**AIM OF THE EXERCISE:** From the entries that follow, pick out all lines holding "computer".

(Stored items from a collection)
· · · · ·

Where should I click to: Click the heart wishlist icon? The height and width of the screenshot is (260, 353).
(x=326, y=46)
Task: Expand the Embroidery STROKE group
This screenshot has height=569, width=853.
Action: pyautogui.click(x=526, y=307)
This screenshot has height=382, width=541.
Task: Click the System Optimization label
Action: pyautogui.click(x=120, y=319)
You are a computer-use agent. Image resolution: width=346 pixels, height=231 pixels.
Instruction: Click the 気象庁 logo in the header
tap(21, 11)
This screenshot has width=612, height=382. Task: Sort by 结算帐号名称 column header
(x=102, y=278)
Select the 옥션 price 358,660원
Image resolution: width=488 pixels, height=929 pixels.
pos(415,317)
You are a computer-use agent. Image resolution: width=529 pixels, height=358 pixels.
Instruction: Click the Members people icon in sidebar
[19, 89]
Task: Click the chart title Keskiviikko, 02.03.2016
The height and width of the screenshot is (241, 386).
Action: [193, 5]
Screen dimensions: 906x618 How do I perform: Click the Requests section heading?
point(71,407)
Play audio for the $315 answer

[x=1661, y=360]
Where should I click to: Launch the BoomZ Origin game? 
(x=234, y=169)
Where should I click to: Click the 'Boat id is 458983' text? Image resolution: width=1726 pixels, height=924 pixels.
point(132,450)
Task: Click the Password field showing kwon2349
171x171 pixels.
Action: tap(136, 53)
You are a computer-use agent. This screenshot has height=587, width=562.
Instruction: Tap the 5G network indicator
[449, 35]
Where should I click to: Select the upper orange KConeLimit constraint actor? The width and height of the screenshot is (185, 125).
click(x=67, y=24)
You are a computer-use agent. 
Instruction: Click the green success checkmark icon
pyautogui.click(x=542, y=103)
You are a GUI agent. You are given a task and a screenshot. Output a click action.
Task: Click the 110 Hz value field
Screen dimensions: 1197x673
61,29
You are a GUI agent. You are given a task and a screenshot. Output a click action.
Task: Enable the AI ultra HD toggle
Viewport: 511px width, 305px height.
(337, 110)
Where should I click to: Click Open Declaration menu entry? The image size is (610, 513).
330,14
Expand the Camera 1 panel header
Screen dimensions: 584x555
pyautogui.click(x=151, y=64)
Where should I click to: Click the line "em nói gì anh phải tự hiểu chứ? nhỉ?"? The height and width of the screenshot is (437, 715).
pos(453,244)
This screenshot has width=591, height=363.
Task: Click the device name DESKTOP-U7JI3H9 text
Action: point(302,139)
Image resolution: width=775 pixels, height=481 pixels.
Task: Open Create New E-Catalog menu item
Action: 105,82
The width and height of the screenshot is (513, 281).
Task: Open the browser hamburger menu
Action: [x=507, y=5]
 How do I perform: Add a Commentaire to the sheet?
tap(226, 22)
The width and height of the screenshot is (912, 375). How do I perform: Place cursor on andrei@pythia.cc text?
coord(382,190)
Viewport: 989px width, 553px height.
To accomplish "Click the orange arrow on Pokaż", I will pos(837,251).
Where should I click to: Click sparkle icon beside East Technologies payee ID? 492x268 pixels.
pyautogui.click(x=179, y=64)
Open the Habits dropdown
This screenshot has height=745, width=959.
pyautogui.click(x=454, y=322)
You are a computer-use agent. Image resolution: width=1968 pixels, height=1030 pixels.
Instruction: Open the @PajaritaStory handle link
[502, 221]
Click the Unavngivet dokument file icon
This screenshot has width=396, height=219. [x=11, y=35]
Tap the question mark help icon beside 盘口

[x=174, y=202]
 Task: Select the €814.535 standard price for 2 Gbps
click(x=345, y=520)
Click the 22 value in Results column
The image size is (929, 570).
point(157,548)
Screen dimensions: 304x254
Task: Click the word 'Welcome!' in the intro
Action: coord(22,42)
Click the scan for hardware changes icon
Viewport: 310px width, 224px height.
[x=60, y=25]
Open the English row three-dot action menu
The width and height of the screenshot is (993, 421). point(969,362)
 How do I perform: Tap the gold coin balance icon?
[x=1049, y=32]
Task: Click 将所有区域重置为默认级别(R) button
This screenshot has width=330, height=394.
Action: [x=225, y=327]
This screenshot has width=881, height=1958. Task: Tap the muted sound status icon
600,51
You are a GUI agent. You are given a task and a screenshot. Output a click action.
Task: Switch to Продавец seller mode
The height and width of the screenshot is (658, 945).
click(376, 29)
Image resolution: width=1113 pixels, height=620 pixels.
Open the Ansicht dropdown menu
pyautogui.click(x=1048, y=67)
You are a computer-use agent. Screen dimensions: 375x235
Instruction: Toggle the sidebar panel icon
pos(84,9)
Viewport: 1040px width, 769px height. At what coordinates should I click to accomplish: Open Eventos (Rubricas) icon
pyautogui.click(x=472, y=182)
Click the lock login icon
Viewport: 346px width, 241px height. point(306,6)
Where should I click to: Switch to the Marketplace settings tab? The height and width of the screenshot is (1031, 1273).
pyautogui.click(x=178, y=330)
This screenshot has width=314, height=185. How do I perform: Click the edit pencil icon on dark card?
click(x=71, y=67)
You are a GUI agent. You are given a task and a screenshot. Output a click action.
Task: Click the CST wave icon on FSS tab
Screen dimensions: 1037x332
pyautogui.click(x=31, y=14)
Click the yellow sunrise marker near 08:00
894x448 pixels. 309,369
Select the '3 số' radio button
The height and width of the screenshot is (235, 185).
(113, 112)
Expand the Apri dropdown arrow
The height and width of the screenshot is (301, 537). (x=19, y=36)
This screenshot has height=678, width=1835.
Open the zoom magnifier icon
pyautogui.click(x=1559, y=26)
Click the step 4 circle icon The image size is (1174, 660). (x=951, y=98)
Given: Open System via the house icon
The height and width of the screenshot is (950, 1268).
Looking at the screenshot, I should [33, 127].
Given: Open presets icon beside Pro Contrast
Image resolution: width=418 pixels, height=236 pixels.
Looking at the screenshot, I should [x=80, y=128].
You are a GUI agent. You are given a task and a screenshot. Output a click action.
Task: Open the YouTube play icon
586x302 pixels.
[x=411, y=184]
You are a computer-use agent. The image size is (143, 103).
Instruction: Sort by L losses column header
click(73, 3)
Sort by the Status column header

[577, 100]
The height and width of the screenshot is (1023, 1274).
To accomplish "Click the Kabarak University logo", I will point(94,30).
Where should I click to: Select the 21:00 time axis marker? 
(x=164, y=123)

· · · · ·

**EXERCISE OUTPUT:**
You are a computer-use agent. Image resolution: width=346 pixels, height=231 pixels.
You are a computer-use agent. Image resolution: width=529 pixels, height=358 pixels.
You are a computer-use agent. This screenshot has height=587, width=562.
You are a computer-use agent. 
You are a computer-use agent. Image resolution: width=1968 pixels, height=1030 pixels.
You are a computer-use agent. Screen dimensions: 375x235
You are a computer-use agent. The image size is (143, 103).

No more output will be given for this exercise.